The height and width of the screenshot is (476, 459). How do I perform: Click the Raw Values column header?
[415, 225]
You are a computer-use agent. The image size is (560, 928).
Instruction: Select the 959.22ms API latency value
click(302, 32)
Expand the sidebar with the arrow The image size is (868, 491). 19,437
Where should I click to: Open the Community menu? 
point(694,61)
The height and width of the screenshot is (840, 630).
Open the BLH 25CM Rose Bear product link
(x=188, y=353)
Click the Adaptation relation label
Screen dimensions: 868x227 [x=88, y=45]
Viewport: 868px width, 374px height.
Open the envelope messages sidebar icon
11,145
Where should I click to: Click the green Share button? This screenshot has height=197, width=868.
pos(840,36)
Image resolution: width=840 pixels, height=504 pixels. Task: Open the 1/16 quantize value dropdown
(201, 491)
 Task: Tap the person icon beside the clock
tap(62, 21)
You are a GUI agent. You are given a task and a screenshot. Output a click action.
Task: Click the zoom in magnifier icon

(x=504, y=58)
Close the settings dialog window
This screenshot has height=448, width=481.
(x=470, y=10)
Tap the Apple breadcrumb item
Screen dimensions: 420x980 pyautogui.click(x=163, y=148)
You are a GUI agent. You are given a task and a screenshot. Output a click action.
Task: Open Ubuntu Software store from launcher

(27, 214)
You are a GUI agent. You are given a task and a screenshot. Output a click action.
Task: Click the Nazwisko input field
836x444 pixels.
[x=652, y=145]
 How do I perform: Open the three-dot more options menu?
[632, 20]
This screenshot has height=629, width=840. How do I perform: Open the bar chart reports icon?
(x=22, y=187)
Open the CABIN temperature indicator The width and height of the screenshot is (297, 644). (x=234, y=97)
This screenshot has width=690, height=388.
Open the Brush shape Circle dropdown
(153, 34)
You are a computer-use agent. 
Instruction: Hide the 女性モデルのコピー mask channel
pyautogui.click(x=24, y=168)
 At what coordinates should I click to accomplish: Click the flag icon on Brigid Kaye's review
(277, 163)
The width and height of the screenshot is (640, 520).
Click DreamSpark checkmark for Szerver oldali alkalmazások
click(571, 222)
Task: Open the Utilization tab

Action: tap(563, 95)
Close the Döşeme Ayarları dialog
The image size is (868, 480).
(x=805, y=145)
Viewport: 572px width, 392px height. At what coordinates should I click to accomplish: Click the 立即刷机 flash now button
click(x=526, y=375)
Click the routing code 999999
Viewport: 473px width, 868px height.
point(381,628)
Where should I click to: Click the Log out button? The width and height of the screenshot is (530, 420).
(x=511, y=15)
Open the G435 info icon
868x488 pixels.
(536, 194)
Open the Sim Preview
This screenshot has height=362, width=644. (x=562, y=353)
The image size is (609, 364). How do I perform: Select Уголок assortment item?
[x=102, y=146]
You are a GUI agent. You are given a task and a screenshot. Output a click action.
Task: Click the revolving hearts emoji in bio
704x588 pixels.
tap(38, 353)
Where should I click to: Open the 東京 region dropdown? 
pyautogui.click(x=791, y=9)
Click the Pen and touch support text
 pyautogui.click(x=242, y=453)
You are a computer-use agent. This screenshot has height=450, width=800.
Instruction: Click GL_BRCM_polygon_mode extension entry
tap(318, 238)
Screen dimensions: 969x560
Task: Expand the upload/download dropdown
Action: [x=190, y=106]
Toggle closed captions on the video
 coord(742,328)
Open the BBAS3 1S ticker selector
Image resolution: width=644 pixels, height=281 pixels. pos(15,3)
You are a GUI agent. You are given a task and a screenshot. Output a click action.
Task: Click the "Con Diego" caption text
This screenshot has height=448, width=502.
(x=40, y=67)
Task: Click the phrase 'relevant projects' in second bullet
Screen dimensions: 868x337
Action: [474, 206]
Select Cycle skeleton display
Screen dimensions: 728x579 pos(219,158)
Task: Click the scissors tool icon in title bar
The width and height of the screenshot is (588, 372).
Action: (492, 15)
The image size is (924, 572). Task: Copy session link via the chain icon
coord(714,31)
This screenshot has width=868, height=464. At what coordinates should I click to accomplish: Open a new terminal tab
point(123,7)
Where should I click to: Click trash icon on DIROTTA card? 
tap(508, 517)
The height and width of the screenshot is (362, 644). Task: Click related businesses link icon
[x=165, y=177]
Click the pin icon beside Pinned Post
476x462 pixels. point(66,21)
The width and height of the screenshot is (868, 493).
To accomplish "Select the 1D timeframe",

_ _ _

# WORK ITEM
State how many lines of the records above contain the word "computer", giving only that number.

# COMPLETED EXERCISE
3